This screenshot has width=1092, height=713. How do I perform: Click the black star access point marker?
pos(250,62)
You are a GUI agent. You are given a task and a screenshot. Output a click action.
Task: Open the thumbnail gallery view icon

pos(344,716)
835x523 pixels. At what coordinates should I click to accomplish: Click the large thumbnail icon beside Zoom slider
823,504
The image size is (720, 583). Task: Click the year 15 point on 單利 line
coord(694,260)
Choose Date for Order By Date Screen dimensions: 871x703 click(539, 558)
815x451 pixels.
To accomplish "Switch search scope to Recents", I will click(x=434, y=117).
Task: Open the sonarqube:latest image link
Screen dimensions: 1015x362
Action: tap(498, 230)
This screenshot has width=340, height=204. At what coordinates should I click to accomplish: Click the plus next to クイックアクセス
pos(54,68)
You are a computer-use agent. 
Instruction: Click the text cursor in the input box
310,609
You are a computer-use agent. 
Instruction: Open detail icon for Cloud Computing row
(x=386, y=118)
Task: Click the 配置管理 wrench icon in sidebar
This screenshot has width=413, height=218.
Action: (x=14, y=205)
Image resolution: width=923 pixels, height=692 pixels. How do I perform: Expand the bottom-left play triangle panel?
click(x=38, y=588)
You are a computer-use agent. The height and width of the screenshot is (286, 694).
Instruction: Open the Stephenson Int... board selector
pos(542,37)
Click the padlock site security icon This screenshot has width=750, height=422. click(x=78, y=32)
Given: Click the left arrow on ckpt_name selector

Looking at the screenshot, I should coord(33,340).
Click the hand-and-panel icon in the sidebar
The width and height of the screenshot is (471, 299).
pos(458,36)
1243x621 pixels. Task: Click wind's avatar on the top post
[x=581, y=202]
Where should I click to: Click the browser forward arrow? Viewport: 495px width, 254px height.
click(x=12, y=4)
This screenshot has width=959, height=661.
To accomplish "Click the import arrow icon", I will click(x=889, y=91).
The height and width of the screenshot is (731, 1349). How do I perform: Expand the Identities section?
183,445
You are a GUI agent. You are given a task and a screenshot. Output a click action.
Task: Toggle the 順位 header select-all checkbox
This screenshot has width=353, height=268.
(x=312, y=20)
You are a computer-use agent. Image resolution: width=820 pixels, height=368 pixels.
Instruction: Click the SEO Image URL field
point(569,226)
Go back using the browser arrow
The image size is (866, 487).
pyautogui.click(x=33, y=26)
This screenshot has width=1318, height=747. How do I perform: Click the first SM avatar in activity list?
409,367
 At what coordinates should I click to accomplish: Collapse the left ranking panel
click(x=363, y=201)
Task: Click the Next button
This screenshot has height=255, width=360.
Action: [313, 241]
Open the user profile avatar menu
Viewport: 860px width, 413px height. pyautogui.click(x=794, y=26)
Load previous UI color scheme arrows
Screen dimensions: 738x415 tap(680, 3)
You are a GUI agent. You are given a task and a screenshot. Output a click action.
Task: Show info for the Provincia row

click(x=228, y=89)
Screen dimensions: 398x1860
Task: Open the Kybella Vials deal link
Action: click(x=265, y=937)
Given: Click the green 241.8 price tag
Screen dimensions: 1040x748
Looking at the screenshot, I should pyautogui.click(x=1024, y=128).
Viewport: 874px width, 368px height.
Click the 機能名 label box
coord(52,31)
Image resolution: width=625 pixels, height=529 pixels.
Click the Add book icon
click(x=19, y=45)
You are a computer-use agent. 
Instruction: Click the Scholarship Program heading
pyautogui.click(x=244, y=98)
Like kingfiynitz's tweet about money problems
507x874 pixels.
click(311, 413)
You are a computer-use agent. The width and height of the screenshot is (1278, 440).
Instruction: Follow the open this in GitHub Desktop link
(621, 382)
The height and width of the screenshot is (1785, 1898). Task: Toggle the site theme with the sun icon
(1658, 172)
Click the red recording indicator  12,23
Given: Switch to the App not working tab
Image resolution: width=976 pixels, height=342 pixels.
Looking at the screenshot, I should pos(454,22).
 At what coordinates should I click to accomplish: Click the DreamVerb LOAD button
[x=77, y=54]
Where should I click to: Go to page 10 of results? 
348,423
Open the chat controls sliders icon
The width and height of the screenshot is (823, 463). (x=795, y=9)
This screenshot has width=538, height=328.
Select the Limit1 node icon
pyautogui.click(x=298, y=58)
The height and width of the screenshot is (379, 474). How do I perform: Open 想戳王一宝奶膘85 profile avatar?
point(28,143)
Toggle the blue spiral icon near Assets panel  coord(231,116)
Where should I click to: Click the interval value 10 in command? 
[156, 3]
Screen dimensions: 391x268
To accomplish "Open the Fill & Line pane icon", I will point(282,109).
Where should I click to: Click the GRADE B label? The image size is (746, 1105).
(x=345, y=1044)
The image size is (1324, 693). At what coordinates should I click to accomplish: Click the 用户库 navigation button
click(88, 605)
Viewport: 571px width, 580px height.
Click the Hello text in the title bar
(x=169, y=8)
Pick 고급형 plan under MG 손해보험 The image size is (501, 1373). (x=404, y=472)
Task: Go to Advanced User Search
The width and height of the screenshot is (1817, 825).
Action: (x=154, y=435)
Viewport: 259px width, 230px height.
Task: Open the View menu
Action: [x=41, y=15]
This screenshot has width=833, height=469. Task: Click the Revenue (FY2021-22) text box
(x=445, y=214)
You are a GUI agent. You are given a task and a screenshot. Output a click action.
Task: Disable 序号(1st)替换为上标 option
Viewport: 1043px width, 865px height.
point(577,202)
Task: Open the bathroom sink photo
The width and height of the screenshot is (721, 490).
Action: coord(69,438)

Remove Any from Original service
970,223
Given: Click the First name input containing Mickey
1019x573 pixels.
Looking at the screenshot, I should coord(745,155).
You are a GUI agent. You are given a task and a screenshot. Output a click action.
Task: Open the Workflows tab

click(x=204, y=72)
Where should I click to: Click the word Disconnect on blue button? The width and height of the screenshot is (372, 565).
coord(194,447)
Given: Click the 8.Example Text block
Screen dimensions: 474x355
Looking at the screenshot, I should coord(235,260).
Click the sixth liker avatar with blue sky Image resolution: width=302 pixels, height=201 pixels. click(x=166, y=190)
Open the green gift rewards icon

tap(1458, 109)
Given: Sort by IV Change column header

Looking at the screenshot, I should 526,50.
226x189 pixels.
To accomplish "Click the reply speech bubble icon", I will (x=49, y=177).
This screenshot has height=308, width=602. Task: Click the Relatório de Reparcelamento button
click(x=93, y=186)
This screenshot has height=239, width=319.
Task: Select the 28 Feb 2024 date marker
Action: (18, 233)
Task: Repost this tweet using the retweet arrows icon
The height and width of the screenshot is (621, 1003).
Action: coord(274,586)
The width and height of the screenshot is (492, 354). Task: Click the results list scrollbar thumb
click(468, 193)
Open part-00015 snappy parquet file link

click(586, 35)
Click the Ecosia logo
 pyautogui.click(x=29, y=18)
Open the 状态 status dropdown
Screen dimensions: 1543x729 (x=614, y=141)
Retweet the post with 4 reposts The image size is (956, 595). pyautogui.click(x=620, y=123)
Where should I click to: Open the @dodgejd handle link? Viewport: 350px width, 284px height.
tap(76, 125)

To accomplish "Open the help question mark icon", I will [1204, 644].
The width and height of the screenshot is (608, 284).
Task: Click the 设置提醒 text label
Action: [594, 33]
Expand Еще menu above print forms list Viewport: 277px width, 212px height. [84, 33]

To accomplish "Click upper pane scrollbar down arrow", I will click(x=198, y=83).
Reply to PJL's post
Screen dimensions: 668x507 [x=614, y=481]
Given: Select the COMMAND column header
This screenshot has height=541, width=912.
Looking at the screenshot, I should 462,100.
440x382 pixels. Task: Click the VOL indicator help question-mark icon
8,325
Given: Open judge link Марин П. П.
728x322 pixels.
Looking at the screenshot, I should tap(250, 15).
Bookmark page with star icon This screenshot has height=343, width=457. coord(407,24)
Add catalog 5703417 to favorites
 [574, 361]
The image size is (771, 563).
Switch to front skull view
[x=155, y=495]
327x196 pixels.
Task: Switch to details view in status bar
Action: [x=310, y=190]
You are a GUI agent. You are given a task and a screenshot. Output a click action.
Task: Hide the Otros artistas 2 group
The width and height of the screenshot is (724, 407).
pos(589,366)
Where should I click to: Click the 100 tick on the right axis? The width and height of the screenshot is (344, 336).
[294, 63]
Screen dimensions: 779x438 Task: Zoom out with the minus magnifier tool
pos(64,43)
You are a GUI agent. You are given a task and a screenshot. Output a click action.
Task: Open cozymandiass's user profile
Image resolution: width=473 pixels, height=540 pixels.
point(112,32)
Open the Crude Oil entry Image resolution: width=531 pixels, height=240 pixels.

▬▬▬▬▬▬

= Exercise objective =
Rewrite the rows starting at the line that contains "This screenshot has width=1318, height=747." and ending at the line that contains "click(x=363, y=201)", with "avatar" replaced by "profile picture" and nothing else changed.

= Correct result =
This screenshot has width=1318, height=747. How do I perform: Click the first SM profile picture in activity list?
409,367
 At what coordinates should I click to accomplish: Collapse the left ranking panel
click(x=363, y=201)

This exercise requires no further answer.